You can add your own extensions (custom tokens) by providing a `:registry` option
mapping namespaced keywords to Regal expressions.

### Use with spec.alpha

``` clojure
(require '[lambdaisland.regal.spec-alpha :as regal-spec]
'[clojure.spec.alpha :as s]
'[clojure.spec.gen.alpha :as gen])

(s/def ::x-then-y (regal-spec/spec [:cat [:+ "x"] "-" [:+ "y"]]))

(s/def ::xy-with-stars (regal-spec/spec [:cat "*" ::x-then-y "*"]))

(s/valid? ::xy-with-stars "*xxx-yy*")
;; => true

(gen/sample (s/gen ::xy-with-stars))
;; => ("*x-y*"
;; "*xx-y*"
;; "*x-y*"
;; "*xxxx-y*"
;; "*xxx-yyyy*"
;; "*xxxx-yyy*"
;; "*xxxxxxx-yyyyy*"
;; "*xx-yyy*"
;; "*xxxxx-y*"
;; "*xxx-yyyy*")
```

### Use with Malli

The `::rm/regal` schema provides a wrapper for regal checks.

```clojure
(require '[malli.core :as m]
'[malli.error :as me]
'[malli.generator :as mg]
'[lambdaisland.regal.malli :as rm]
'[lambdaisland.regal.malli.generator :as rmg])

(def malli-opts {:registry {::rm/regal rm/rm-regal-schema}})
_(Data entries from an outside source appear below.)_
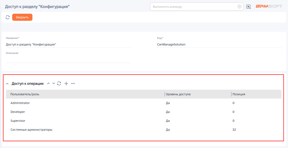The width and height of the screenshot is (288, 148).
Task: Move the selected access record down
Action: click(x=53, y=84)
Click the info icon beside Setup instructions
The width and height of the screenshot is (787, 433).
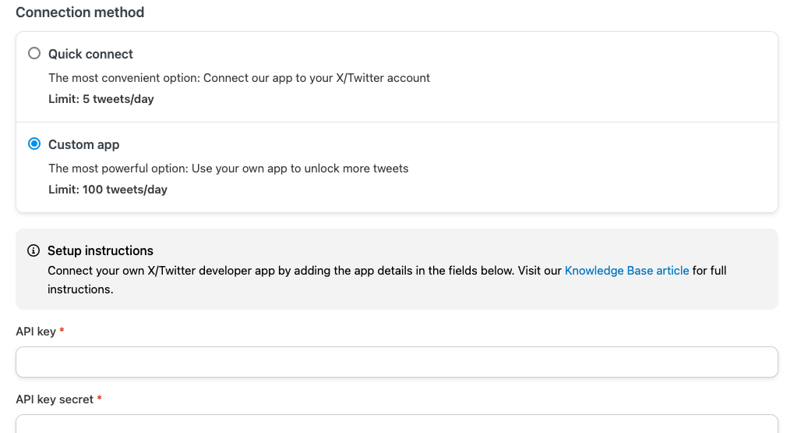(x=34, y=250)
(def schema (m/schema [::rm/regal [:+ "y"]] malli-opts))

(m/form schema)
;; => [::rm/regal [:+ "y"]]

(m/type schema)
;; => ::rm/regal

(m/validate schema "yyy")
;; => true

(me/humanize (m/explain schema "xxx"))
;; => ["should match regex"]

(rmg/register-regal-generator) ;; register generator for ::rm/regal schema
(mg/sample schema)
;; => ("y" "y" "y" "y" "yy" "yy" "yyyyy" "yyyyy" "yyyyy" "yyyy")
```

### BYO test.check / spec-alpha

Regal does not declare any dependencies. This lets people who only care about
using Regal Expressions to replace normal regexes to require
`lambdaisland.regal` without imposing extra dependencies upon them.

If you want to use `lambdaisland.regal.generator` you will require
`org.clojure/test.check`. For `lambdisland.regal.spec-alpha` you will
additionally need `org.clojure/spec-alpha`.

### Contributing

Everyone has a right to submit patches to this projects, and thus become a contributor.

Contributors MUST

- adhere to the [LambdaIsland Clojure Style Guide](https://nextjournal.com/lambdaisland/clojure-style-guide)
- write patches that solve a problem. Start by stating the problem, then supply a minimal solution. `*`
- agree to license their contributions as MPLv2.
- not break the contract with downstream consumers. `**`
- not break the tests.

Contributors SHOULD

- update the CHANGELOG and README.
- add tests for new functionality.

If you submit a pull request that adheres to these rules, then it will almost
certainly be merged immediately. However some things may require more
consideration. If you add new dependencies, or significantly increase the API
surface, then we need to decide if these changes are in line with the project's
goals. In this case you can start by [writing a
pitch](https://nextjournal.com/lambdaisland/pitch-template), and collecting
feedback on it.

`*` This goes for features too, a feature needs to solve a problem. State the problem it solves, then supply a minimal solution.

`**` As long as this project has not seen a public release (i.e. is not on Clojars)
we may still consider making breaking changes, if there is consensus that the
changes are justified.

### Prior Art

- [irregex for Chicken Scheme](http://synthcode.com/scheme/irregex/)
- [CL-PPRE create-scanner (Common Lisp)](http://edicl.github.io/cl-ppcre/#create-scanner2)
- [test.chuck string-from-regex](https://github.com/gfredericks/test.chuck#string-from-regex)
- [rx for Emacs Lisp](https://www.emacswiki.org/emacs/rx) (and [source](https://github.com/emacs-mirror/emacs/blob/master/lisp/emacs-lisp/rx.el))
- [cgrand/regex](https://github.com/cgrand/regex/)
- [ClojureVerbalExpressions](https://github.com/VerbalExpressions/ClojureVerbalExpressions)
- [FLIP](https://dl.acm.org/doi/10.1145/800005.807968), Bobrow and Teitelman, 1966

## License

Copyright © 2020 Arne Brasseur

Licensed under the term of the Mozilla Public License 2.0, see LICENSE.